The model of the current transformer in the embodiment is DL-CT1005A, and the current transformer is mainly responsible for converting a large current signal into a small current signal.
The model of the voltage transformer in the embodiment is DL-PT202H1, and the voltage transformer is mainly responsible for converting a large voltage signal into a small voltage signal.
The model of the single-phase electric energy metering chip in the embodiment is CS5463, and the model of the three-phase electric energy metering chip is RN 8302B. The front-end mutual inductor transmits the converted low current and low voltage signals to a sampling end of an electric energy metering chip, and the electric energy metering chip calculates an electric energy information value through an internal algorithm and then transmits the electric energy information through an SPI bus and a main control unit.
In the present embodiment, a method in which a single-phase electric energy metering chip and a three-phase electric energy metering chip are shared is adopted. Because the signal lamp groups in part of the signal machine loads only have the red lamp units and the green lamp units, for the condition, each traffic signal lamp group adopts two single-phase electric energy metering chips and peripheral circuits thereof to collect electric energy information. And for each red, yellow and green signal lamp group, a three-phase electric energy metering chip and a peripheral circuit thereof are adopted to acquire electric energy information.

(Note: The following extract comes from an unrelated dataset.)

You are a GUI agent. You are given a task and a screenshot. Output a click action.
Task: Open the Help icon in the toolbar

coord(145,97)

Embodiment 5, referring to fig. 5, a method for detecting a load fault of a traffic signal based on an electric energy metering technology, using the device for detecting a load fault of a traffic signal described in embodiments 1 to 4, includes the following steps:
(1) the main control unit receives a control command sent by the annunciator and controls the driving output unit to work;
(2) the main control unit controls the electric energy metering unit to start an electric energy metering function and reads an electric energy information value;
(3) the main control unit reads the learning completion flag word stored in the main control unit, if the flag word is 0, the self-learning is not completed, and if the flag word is 1, the self-learning is completed.

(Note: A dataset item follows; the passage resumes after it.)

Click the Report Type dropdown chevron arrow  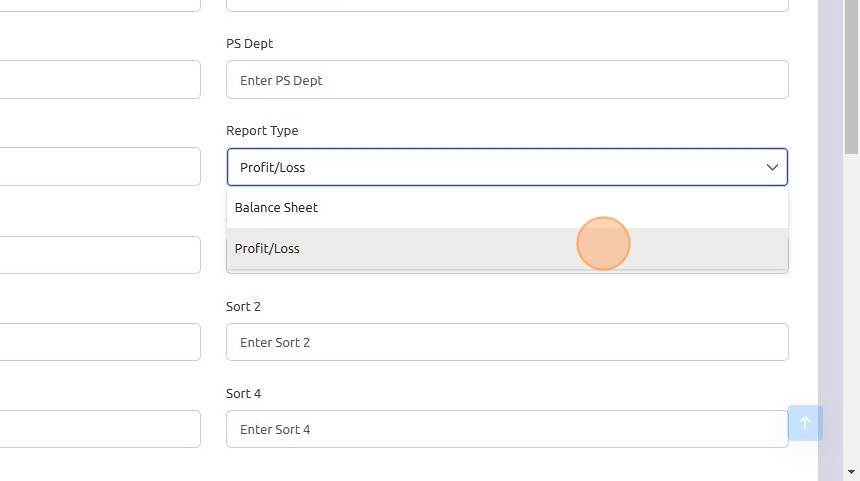point(772,167)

(4) And if the self-learning is not finished, entering a self-learning mode. And acquiring the electric energy information value of the current signal lamp state once every 20ms, summing and averaging after acquiring 100 electric energy information values in total for 2s, and taking 50% of the value as a fault threshold value of the electric energy information. And after the self-learning of the electric energy information fault threshold value of each lamp state is completed, setting the self-learning completion flag word to be 1.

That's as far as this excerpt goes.